§ **本文**
________

最近は再び映画を観るようにしております…と言いながらも、今月は3本くらいしか観てませんが。
今回観たのは、「ミッドサマー」というホラー映画です。
【公式HP】
なお、ネタバレを含みます。
冒頭のあらすじ
主人公のダニーは、離れて暮らす妹と両親を事件で一気に失ってしまう。
そんな失意の中、彼氏であるクリスチャンは、人類民俗学の研究と観光のため、友人の一人であるペレの故郷のスウェーデンの奥地にあるホルガというコミュニティの「90年に一度」の夏至祭に参加することに。
クリスチャン、ペレ、マーク、ジョシュの4人は飛行機と車を乗り継いで、その集落へとたどり着く。
夏至のスウェーデンは、白夜が続いて常に太陽が出続けている。
住民たちは、全員白い衣装を身にまとい、仲も良さそうでフレンドリー。
辺りは外界からは隔絶されているものの、緑に覆われた穏やかな世界。
しかし、お祭りが始まると徐々にその空気は変わっていく。

________

§ **指示 1**
本文によると、ホルガの夏至祭は何年に一度開かれますか。
§ **指示 2**
本文に書かれている理由をもとに、クリスチャンがホルガの夏至祭に参加することにしたのはなぜか説明してください。
§ **指示 3**
本文の「最近は再び映画を観るようにし」から「90年に一度」の夏至祭に参加することに。」までの部分を、「ダニー」を「ダナ」に置き換えて書き換えてください。

§ **データ**
________

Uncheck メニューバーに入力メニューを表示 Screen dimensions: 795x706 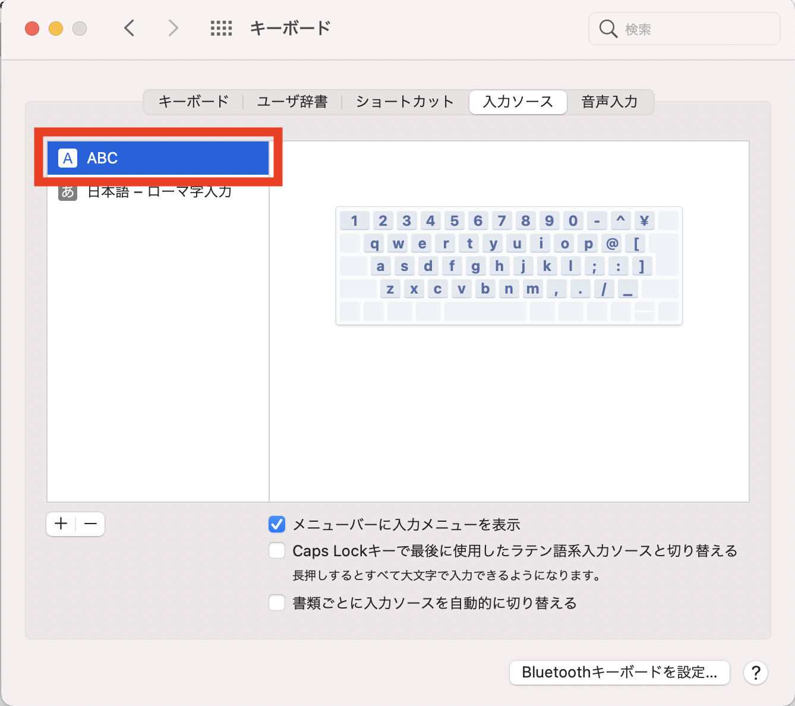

________

§ **出力全文 1**
90年に一度です。

§ **出力全文 2**
クリスチャンは人類民俗学の研究と観光のために参加することにしました。ホルガは友人の一人であるペレの故郷で、スウェーデンの奥地にあります。

§ **出力全文 3**
最近は再び映画を観るようにしております…と言いながらも、今月は3本くらいしか観てませんが。
今回観たのは、「ミッドサマー」というホラー映画です。
【公式HP】
なお、ネタバレを含みます。
冒頭のあらすじ
主人公のダナは、離れて暮らす妹と両親を事件で一気に失ってしまう。
そんな失意の中、彼氏であるクリスチャンは、人類民俗学の研究と観光のため、友人の一人であるペレの故郷のスウェーデンの奥地にあるホルガというコミュニティの「90年に一度」の夏至祭に参加することに。